Supplied text

★ ★ ★

When using Spotlight on Windows to diagnose a server, the following warning may be given:
<process> has a virtual address space of <greater than 2000.00> MB. This is close to the Windows two gigabyte address space limit. Medium Processes (Virtual Address Space).
Where <process> is the process using the virtual address space and where <greater than 2000.00> MB is the amount of virtual address space, greater than 2GB, being using by the process.
This alarm becomes active when a process approaches the two gigabyte virtual address space limit imposed by Windows. Processes attempting to exceed this limit may fail catastrophically. Any process that approaches this limit should be closed to free the address space and then restarted if required.
Regardless of the amount of physical memory in your system, Windows uses a virtual address space of 4 GB, with 2 GB allocated to user-mode processes (for example, applications) and 2 GB allocated to kernel-mode processes (for example, the operating system and kernel-mode drivers).
NOTE: Some versions of Windows Server allow users to change this ratio to 3 GB for user-mode and 1 GB for kernel-mode processes via the /3GB switch in boot.ini. Versions that support this switch are:
Windows 2000 Advanced Server
Windows 2000 Datacenter Server
Windows Server 2003 Enterprise Edition
Windows Server 2003 Datacenter Edition.
Windows Server 2003 x64 Editions do not support the /3GB switch. On these systems:
32 bit processes compiled with the /LARGEADDRESSAWARE switch can increase their virtual address space limit to 4GB
64 bit processes can access up to 8TB of virtual address space.
Thus this alarm is disabled for 64 bit systems.

★ ★ ★

Entries shown
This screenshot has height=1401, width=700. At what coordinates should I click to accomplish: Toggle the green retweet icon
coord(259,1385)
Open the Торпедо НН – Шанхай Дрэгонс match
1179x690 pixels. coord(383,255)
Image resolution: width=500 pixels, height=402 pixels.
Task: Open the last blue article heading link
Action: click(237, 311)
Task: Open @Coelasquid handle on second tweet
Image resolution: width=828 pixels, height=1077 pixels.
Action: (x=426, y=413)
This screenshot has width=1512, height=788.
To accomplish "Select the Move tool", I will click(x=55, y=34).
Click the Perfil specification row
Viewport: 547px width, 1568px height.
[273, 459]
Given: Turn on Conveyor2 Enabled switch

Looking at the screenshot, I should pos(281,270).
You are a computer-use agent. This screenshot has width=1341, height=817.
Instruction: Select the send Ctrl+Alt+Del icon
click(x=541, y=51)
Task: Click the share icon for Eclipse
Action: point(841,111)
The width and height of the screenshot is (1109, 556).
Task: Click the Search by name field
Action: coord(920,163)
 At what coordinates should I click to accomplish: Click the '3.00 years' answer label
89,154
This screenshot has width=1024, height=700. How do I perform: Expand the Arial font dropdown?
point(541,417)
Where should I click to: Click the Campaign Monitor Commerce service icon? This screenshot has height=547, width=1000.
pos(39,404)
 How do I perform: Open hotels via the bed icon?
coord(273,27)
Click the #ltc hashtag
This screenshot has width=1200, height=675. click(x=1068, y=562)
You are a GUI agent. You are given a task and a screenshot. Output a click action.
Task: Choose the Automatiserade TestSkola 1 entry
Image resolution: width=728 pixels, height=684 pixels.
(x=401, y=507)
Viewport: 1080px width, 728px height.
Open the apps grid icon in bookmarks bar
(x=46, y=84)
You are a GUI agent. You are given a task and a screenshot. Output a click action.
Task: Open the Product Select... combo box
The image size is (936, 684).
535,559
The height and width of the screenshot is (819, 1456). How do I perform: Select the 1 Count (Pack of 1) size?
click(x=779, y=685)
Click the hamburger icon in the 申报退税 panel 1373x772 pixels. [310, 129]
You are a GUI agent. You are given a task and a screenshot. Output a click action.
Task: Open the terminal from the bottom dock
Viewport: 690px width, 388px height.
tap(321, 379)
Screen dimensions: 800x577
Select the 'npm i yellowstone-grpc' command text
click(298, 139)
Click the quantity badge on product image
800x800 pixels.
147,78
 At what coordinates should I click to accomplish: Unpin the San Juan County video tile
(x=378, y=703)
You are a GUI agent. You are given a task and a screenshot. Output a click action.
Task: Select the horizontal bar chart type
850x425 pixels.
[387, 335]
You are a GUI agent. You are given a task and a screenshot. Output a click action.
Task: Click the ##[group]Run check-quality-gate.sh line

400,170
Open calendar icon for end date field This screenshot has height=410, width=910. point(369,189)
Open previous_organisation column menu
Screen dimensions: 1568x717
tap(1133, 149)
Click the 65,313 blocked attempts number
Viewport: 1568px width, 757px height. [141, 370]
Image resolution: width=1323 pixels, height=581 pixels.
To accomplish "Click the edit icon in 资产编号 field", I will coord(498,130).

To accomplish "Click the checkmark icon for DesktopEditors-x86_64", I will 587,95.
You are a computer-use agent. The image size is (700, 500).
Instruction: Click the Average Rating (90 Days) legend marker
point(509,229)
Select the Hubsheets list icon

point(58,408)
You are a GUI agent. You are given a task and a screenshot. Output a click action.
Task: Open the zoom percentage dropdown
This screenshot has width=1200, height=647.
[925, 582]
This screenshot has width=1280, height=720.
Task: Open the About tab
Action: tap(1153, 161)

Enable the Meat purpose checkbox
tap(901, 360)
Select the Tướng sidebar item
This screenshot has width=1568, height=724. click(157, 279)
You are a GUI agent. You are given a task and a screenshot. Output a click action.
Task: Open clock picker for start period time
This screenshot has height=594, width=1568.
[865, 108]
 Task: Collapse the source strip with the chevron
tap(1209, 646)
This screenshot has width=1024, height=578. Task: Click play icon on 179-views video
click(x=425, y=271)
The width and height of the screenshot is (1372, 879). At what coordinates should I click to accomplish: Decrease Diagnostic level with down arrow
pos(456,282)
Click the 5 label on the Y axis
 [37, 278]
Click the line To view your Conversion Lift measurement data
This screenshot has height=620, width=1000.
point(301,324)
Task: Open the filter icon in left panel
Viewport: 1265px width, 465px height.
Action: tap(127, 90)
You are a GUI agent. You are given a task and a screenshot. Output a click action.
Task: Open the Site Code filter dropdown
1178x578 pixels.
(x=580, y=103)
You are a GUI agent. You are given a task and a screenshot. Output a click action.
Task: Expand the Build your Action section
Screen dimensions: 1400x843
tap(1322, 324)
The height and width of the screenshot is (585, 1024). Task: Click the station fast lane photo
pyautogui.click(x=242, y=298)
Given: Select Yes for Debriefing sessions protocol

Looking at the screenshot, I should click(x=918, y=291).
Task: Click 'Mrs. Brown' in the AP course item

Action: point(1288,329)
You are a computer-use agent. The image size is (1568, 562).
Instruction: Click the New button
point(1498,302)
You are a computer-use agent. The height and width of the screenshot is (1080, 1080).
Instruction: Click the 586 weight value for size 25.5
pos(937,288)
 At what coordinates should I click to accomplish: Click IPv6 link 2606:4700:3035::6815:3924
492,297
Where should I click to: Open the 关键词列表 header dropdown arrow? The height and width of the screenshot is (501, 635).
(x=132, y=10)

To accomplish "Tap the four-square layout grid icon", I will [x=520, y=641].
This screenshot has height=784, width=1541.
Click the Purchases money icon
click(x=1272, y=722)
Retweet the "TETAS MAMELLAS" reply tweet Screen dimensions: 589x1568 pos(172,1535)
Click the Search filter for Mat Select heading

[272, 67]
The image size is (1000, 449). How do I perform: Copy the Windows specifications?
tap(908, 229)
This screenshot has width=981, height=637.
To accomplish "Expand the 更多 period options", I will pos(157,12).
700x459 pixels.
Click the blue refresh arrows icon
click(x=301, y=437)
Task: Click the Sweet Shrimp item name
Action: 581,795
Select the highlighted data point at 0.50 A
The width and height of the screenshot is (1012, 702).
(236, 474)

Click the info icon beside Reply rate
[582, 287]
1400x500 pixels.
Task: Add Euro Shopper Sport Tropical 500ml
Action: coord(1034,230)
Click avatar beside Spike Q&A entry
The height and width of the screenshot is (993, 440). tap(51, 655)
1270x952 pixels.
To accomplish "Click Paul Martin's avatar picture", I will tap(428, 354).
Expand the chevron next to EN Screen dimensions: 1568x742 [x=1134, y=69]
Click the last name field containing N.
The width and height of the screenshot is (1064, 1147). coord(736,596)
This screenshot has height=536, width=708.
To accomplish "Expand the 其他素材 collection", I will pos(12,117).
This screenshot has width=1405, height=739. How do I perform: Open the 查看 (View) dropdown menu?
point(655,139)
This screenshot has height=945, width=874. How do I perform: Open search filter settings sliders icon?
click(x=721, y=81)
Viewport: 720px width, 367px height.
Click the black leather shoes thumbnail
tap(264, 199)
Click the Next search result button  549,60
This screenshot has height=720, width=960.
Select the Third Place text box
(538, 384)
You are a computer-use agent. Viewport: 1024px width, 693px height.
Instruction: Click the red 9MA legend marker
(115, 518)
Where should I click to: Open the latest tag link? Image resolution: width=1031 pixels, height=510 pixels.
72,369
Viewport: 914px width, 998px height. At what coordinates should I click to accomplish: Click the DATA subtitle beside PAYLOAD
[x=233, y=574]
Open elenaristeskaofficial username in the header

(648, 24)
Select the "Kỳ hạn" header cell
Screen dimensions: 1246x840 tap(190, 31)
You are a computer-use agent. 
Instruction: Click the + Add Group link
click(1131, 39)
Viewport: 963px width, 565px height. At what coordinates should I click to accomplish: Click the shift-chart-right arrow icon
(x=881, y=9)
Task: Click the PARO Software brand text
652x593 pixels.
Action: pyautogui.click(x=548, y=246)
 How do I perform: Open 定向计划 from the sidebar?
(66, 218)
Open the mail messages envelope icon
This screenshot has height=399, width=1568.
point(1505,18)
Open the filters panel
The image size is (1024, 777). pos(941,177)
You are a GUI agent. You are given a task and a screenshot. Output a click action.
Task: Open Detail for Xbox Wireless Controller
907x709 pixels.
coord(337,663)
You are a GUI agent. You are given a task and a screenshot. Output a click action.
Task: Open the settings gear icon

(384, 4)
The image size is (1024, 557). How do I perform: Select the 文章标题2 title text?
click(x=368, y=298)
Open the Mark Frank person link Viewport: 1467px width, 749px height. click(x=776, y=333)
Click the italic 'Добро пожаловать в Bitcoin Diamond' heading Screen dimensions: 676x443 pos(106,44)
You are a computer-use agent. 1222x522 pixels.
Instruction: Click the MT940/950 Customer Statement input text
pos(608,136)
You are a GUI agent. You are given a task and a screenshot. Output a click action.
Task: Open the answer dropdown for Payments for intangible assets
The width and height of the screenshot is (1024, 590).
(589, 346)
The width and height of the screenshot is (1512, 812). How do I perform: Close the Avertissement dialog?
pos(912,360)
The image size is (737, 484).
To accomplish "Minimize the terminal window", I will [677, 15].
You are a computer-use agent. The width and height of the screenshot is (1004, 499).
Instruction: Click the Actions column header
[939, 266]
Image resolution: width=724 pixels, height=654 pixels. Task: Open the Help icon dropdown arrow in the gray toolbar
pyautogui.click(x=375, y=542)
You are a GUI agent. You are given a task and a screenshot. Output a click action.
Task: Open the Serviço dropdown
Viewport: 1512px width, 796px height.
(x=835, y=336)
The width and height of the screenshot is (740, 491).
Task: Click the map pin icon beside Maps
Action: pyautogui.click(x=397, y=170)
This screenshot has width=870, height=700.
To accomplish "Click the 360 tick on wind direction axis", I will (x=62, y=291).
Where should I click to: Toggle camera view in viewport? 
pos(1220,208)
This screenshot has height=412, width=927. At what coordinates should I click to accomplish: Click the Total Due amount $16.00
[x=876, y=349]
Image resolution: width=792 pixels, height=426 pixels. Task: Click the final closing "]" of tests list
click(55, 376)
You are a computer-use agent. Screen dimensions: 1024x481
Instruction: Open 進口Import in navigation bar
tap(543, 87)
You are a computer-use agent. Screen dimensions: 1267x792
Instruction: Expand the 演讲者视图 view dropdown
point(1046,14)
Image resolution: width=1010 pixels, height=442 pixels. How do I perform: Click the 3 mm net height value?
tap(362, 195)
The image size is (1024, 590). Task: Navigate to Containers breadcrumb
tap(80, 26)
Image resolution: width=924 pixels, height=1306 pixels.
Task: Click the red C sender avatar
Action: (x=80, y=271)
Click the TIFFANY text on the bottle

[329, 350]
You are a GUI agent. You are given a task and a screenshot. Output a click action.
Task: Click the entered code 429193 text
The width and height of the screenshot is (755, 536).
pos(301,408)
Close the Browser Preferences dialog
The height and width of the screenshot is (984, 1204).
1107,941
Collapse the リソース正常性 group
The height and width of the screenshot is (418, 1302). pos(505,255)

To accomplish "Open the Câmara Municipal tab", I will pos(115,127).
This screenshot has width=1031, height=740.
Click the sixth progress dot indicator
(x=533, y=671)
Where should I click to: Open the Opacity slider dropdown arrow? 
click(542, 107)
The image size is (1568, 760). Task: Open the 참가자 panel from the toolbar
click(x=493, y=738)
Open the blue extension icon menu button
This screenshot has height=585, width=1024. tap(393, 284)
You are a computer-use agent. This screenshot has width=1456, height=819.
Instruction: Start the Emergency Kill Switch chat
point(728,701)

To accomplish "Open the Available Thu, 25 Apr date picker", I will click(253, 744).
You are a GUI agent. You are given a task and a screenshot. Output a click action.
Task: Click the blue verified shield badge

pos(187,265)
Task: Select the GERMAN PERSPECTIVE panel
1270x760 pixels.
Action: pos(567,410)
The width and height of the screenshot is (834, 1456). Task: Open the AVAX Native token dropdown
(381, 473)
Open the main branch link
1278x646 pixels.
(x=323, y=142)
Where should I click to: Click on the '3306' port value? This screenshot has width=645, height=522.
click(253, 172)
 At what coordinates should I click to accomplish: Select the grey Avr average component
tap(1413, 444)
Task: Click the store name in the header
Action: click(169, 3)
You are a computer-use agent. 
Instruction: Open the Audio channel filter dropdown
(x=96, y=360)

★ ★ ★

What to work on
**A.** Answer each question from the address space warning text, one line per answer:
(i) What size of virtual address space does Windows use regardless of the amount of physical memory?
(ii) Which switch in boot.ini changes the split to 3 GB for user-mode and 1 GB for kernel-mode processes?
(iii) How much virtual address space can 64 bit processes access on Windows Server 2003 x64 Editions?
**B.** Summarize the address space warning text in two sentences.
**C.** Print the passage of the address space warning text from "When using Spotlight" to "restarted if required.", without any changes.

Per-task outputs
**A.**
(i) 4 GB.
(ii) The /3GB switch.
(iii) Up to 8TB.

**B.** Spotlight on Windows raises an alarm when a process nears the two gigabyte virtual address space limit that Windows imposes, since exceeding it may make the process fail catastrophically, so such a process should be closed and then restarted if required. Windows gives user-mode processes 2 GB of its 4 GB virtual address space, which some Windows Server versions can raise to 3 GB with the /3GB switch, and the alarm is disabled for 64 bit systems.

**C.**
When using Spotlight on Windows to diagnose a server, the following warning may be given:
<process> has a virtual address space of <greater than 2000.00> MB. This is close to the Windows two gigabyte address space limit. Medium Processes (Virtual Address Space).
Where <process> is the process using the virtual address space and where <greater than 2000.00> MB is the amount of virtual address space, greater than 2GB, being using by the process.
This alarm becomes active when a process approaches the two gigabyte virtual address space limit imposed by Windows. Processes attempting to exceed this limit may fail catastrophically. Any process that approaches this limit should be closed to free the address space and then restarted if required.